• [INPUT MATERIAL]:

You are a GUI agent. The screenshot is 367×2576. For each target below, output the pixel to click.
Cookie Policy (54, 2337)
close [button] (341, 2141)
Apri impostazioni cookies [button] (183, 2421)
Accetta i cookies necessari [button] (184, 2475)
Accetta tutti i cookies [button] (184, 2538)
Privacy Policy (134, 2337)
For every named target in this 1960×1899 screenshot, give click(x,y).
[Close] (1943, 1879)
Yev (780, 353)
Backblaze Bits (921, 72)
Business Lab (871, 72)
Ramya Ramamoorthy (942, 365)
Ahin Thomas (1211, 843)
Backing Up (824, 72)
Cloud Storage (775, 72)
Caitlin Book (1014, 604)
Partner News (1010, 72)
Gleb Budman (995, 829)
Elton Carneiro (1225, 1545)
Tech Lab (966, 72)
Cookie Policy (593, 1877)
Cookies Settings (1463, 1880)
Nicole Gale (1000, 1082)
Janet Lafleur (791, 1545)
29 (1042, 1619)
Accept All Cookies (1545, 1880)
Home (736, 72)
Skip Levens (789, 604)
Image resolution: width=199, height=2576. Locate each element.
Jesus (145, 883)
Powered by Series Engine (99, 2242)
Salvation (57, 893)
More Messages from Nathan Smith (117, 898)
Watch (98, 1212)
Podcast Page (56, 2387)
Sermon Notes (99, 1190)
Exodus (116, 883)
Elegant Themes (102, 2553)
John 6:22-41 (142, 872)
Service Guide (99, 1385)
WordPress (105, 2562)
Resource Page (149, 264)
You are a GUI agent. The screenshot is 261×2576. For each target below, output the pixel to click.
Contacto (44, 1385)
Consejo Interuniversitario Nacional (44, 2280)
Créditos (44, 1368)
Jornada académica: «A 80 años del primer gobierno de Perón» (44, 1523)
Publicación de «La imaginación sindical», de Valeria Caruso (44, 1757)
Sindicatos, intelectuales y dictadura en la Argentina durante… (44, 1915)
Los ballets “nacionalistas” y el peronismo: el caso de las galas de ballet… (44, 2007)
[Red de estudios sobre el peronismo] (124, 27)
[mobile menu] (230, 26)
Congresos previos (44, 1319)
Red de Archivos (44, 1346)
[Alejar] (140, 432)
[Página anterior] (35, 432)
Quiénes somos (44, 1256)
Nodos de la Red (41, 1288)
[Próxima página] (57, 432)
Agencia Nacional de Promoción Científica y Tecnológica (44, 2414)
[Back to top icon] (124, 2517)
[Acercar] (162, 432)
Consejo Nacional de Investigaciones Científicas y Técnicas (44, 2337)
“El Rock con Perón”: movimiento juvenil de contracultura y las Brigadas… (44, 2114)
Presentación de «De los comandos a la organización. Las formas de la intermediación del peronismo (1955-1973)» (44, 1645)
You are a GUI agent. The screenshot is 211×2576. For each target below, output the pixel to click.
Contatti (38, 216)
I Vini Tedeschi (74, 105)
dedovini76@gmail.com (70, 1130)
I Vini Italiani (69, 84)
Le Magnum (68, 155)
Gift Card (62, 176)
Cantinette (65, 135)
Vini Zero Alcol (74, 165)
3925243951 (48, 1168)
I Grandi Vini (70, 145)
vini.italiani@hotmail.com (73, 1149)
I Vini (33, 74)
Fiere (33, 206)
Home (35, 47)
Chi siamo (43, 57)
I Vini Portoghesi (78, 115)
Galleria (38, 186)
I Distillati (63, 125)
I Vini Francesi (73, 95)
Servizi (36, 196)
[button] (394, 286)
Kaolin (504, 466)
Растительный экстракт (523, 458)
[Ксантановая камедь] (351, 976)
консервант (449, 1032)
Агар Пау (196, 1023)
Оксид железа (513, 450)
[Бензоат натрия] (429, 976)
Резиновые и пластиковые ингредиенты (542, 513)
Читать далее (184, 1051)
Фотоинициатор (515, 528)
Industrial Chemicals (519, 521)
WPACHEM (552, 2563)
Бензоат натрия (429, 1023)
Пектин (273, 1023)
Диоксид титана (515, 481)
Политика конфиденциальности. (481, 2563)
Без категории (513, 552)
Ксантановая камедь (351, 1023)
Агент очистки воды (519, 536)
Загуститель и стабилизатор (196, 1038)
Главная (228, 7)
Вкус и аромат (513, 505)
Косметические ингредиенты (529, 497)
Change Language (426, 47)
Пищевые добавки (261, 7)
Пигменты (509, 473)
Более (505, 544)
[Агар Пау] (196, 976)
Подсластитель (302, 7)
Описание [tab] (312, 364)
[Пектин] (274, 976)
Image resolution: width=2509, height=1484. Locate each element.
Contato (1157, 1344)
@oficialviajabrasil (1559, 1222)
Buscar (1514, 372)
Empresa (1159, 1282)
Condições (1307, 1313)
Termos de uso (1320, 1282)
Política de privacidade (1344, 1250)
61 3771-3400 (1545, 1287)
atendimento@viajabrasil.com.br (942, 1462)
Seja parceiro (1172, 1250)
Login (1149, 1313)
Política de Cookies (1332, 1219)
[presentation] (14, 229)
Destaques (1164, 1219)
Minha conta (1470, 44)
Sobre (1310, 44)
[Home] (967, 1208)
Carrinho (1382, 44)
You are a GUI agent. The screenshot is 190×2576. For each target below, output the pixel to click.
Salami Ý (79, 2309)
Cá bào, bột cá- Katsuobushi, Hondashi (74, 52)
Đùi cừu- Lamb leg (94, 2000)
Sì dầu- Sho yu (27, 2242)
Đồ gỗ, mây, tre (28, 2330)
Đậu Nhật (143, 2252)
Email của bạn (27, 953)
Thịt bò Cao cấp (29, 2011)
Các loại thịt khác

• [TASK BRIEF]: All of the data is to be transcribed exactly as written.

• [EXPECTED ANSWER]:
You are a GUI agent. The screenshot is 367×2576. For each target below, output the pixel to click.
Cookie Policy (54, 2337)
close [button] (341, 2141)
Apri impostazioni cookies [button] (183, 2421)
Accetta i cookies necessari [button] (184, 2475)
Accetta tutti i cookies [button] (184, 2538)
Privacy Policy (134, 2337)
For every named target in this 1960×1899 screenshot, give click(x,y).
[Close] (1943, 1879)
Yev (780, 353)
Backblaze Bits (921, 72)
Business Lab (871, 72)
Ramya Ramamoorthy (942, 365)
Ahin Thomas (1211, 843)
Backing Up (824, 72)
Cloud Storage (775, 72)
Caitlin Book (1014, 604)
Partner News (1010, 72)
Gleb Budman (995, 829)
Elton Carneiro (1225, 1545)
Tech Lab (966, 72)
Cookie Policy (593, 1877)
Cookies Settings (1463, 1880)
Nicole Gale (1000, 1082)
Janet Lafleur (791, 1545)
29 (1042, 1619)
Accept All Cookies (1545, 1880)
Home (736, 72)
Skip Levens (789, 604)
Image resolution: width=199, height=2576. Locate each element.
Jesus (145, 883)
Powered by Series Engine (99, 2242)
Salvation (57, 893)
More Messages from Nathan Smith (117, 898)
Watch (98, 1212)
Podcast Page (56, 2387)
Sermon Notes (99, 1190)
Exodus (116, 883)
Elegant Themes (102, 2553)
John 6:22-41 (142, 872)
Service Guide (99, 1385)
WordPress (105, 2562)
Resource Page (149, 264)
You are a GUI agent. The screenshot is 261×2576. For each target below, output the pixel to click.
Contacto (44, 1385)
Consejo Interuniversitario Nacional (44, 2280)
Créditos (44, 1368)
Jornada académica: «A 80 años del primer gobierno de Perón» (44, 1523)
Publicación de «La imaginación sindical», de Valeria Caruso (44, 1757)
Sindicatos, intelectuales y dictadura en la Argentina durante… (44, 1915)
Los ballets “nacionalistas” y el peronismo: el caso de las galas de ballet… (44, 2007)
[Red de estudios sobre el peronismo] (124, 27)
[mobile menu] (230, 26)
Congresos previos (44, 1319)
Red de Archivos (44, 1346)
[Alejar] (140, 432)
[Página anterior] (35, 432)
Quiénes somos (44, 1256)
Nodos de la Red (41, 1288)
[Próxima página] (57, 432)
Agencia Nacional de Promoción Científica y Tecnológica (44, 2414)
[Back to top icon] (124, 2517)
[Acercar] (162, 432)
Consejo Nacional de Investigaciones Científicas y Técnicas (44, 2337)
“El Rock con Perón”: movimiento juvenil de contracultura y las Brigadas… (44, 2114)
Presentación de «De los comandos a la organización. Las formas de la intermediación del peronismo (1955-1973)» (44, 1645)
You are a GUI agent. The screenshot is 211×2576. For each target below, output the pixel to click.
Contatti (38, 216)
I Vini Tedeschi (74, 105)
dedovini76@gmail.com (70, 1130)
I Vini Italiani (69, 84)
Le Magnum (68, 155)
Gift Card (62, 176)
Cantinette (65, 135)
Vini Zero Alcol (74, 165)
3925243951 (48, 1168)
I Grandi Vini (70, 145)
vini.italiani@hotmail.com (73, 1149)
I Vini (33, 74)
Fiere (33, 206)
Home (35, 47)
Chi siamo (43, 57)
I Vini Portoghesi (78, 115)
Galleria (38, 186)
I Distillati (63, 125)
I Vini Francesi (73, 95)
Servizi (36, 196)
[button] (394, 286)
Kaolin (504, 466)
Растительный экстракт (523, 458)
[Ксантановая камедь] (351, 976)
консервант (449, 1032)
Агар Пау (196, 1023)
Оксид железа (513, 450)
[Бензоат натрия] (429, 976)
Резиновые и пластиковые ингредиенты (542, 513)
Читать далее (184, 1051)
Фотоинициатор (515, 528)
Industrial Chemicals (519, 521)
WPACHEM (552, 2563)
Бензоат натрия (429, 1023)
Пектин (273, 1023)
Диоксид титана (515, 481)
Политика конфиденциальности. (481, 2563)
Без категории (513, 552)
Ксантановая камедь (351, 1023)
Агент очистки воды (519, 536)
Загуститель и стабилизатор (196, 1038)
Главная (228, 7)
Вкус и аромат (513, 505)
Косметические ингредиенты (529, 497)
Change Language (426, 47)
Пищевые добавки (261, 7)
Пигменты (509, 473)
Более (505, 544)
[Агар Пау] (196, 976)
Подсластитель (302, 7)
Описание [tab] (312, 364)
[Пектин] (274, 976)
Image resolution: width=2509, height=1484. Locate each element.
Contato (1157, 1344)
@oficialviajabrasil (1559, 1222)
Buscar (1514, 372)
Empresa (1159, 1282)
Condições (1307, 1313)
Termos de uso (1320, 1282)
Política de privacidade (1344, 1250)
61 3771-3400 (1545, 1287)
atendimento@viajabrasil.com.br (942, 1462)
Seja parceiro (1172, 1250)
Login (1149, 1313)
Política de Cookies (1332, 1219)
[presentation] (14, 229)
Destaques (1164, 1219)
Minha conta (1470, 44)
Sobre (1310, 44)
[Home] (967, 1208)
Carrinho (1382, 44)
You are a GUI agent. The screenshot is 190×2576. For each target below, output the pixel to click.
Salami Ý (79, 2309)
Cá bào, bột cá- Katsuobushi, Hondashi (74, 52)
Đùi cừu- Lamb leg (94, 2000)
Sì dầu- Sho yu (27, 2242)
Đồ gỗ, mây, tre (28, 2330)
Đậu Nhật (143, 2252)
Email của bạn (27, 953)
Thịt bò Cao cấp (29, 2011)
Các loại thịt khác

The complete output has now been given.